- _YOUR INSTRUCTIONS_
Repeat every record below exactly, omitting any pictures.

- _AVAILABLE DATA_
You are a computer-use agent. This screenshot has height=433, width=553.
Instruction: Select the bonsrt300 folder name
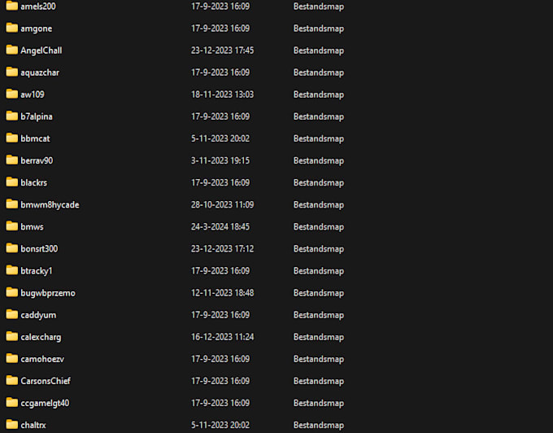[39, 248]
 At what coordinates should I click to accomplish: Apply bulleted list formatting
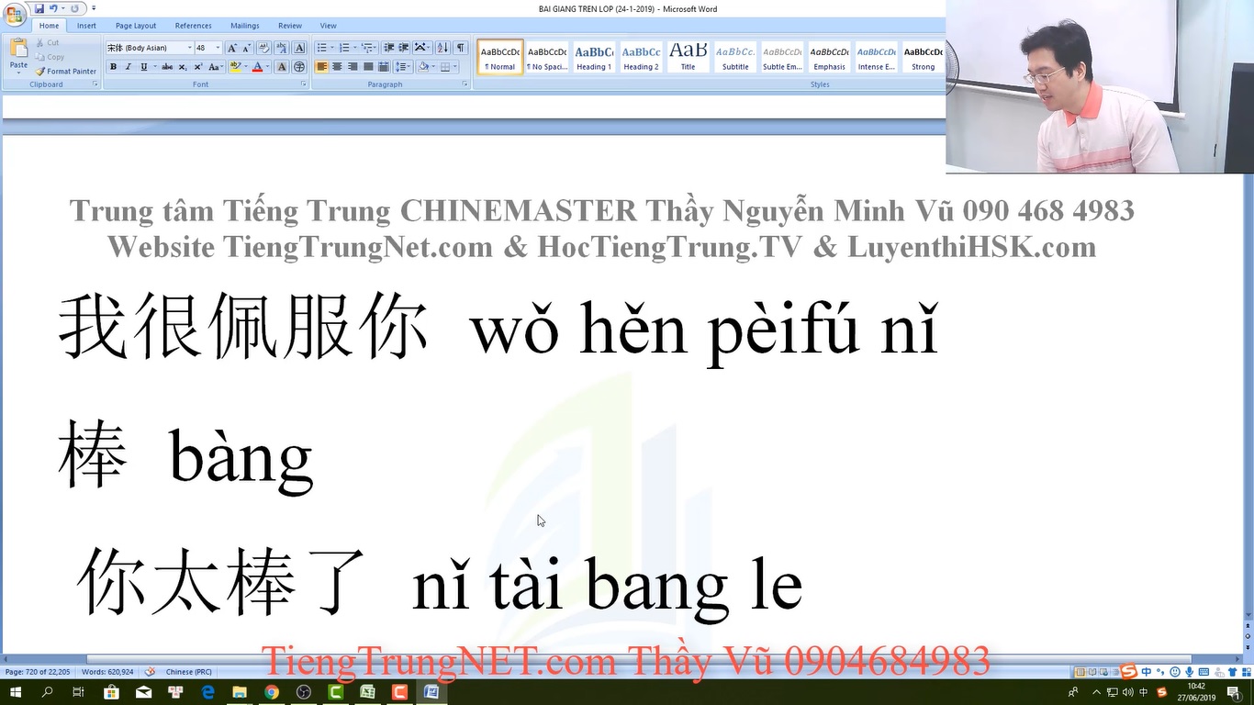click(x=321, y=48)
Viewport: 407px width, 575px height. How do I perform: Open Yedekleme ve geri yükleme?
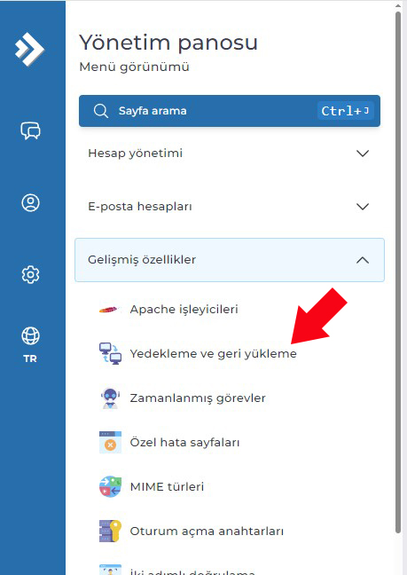(x=213, y=354)
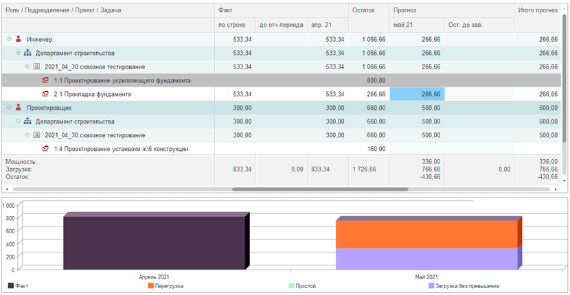The image size is (570, 295).
Task: Collapse Департамент строительства under Инженер
Action: 18,53
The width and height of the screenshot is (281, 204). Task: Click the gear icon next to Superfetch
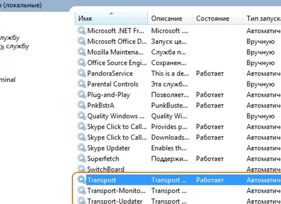click(82, 159)
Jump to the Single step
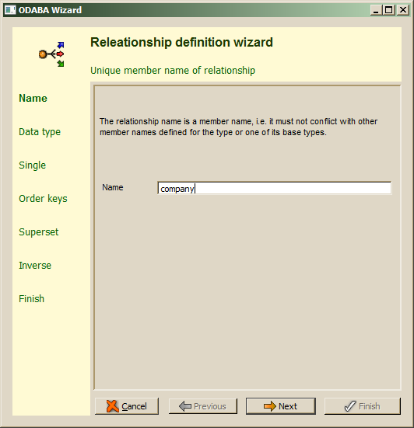This screenshot has width=414, height=428. [x=32, y=165]
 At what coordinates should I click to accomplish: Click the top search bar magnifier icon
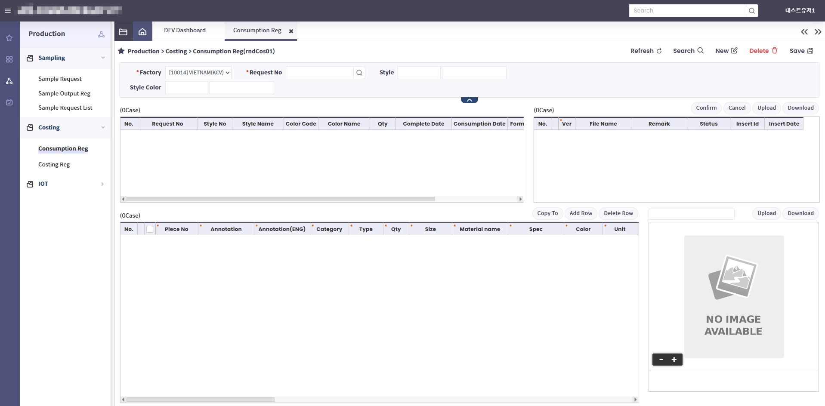point(752,11)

- _YOUR SOLUTION_
You are a computer-use agent. This screenshot has height=433, width=553.
Instruction: Select the bonsrt300 folder name
[39, 248]
 At what coordinates should I click to accomplish: Apply bulleted list formatting
click(x=321, y=48)
Viewport: 407px width, 575px height. How do I perform: Open Yedekleme ve geri yükleme?
(x=213, y=354)
The image size is (570, 295).
Task: Collapse Департамент строительства under Инженер
Action: 18,53
The width and height of the screenshot is (281, 204). Task: Click the gear icon next to Superfetch
click(82, 159)
Jump to the Single step
This screenshot has width=414, height=428. [x=32, y=165]
 At what coordinates should I click to accomplish: Click the top search bar magnifier icon
point(752,11)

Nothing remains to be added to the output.